As long as one testicle is down in the scrotum, a stallion can breed a mare and get her pregnant. If the horse is gelded, but only one testicle was down at the surgery and one is left up inside the horse, then he could still breed a mare, but is unable to get them pregnant. If both testicles are up inside the belly, then again, a "stallion" might breed a mare, but he cant' get a mare pregnant. 
The ONLY way a male horse can get a mare pregnant is if one or both testicles are down in the scrotum.


----------



## sabowin (May 8, 2010)

Is it literally impossible for a retained testicle to create sperm? I was under the impression that it was WHOLE lot less likely, but not impossible.


----------



## wyominggrandma (Nov 4, 2009)

A retained testicle cannot produce viable sperm.

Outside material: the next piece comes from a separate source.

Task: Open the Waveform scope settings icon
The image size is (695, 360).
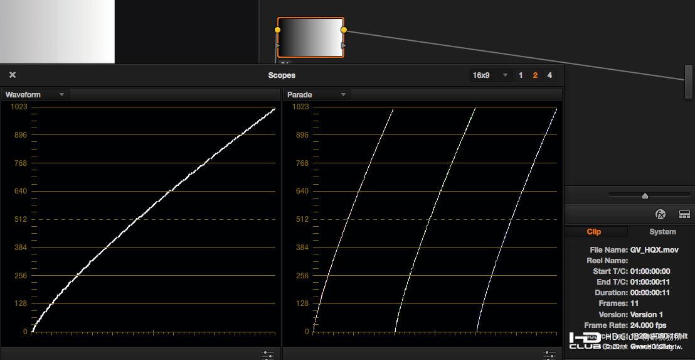Action: click(268, 355)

The testicle has to be outside the body for it to produce viable sperm, the scrotum keeps the testicles cool, inside the body the testicle will be too hot.


----------



## Ladybug2001 (Mar 15, 2011)

It is very unlikely for a gelding with retained testicles to mate successfully. The inside temperture of the horse is too hot for any live sperm to be produced. As the OP said, there is nothing "hanging" so the gelding is more then likely a gelding indeed. The mare is more then likely just fat, its pretty unheard of a stallion getting in, out, and back home. I'm assuming the gelding is pastured with the mare? If a stallion was to get in, there would have been a fight. So, I will hold on my word and say the mare just has a grass belly. Not to mention at 4 months pregnant (assuming it was the "gelding") she wouldn't be showing.


----------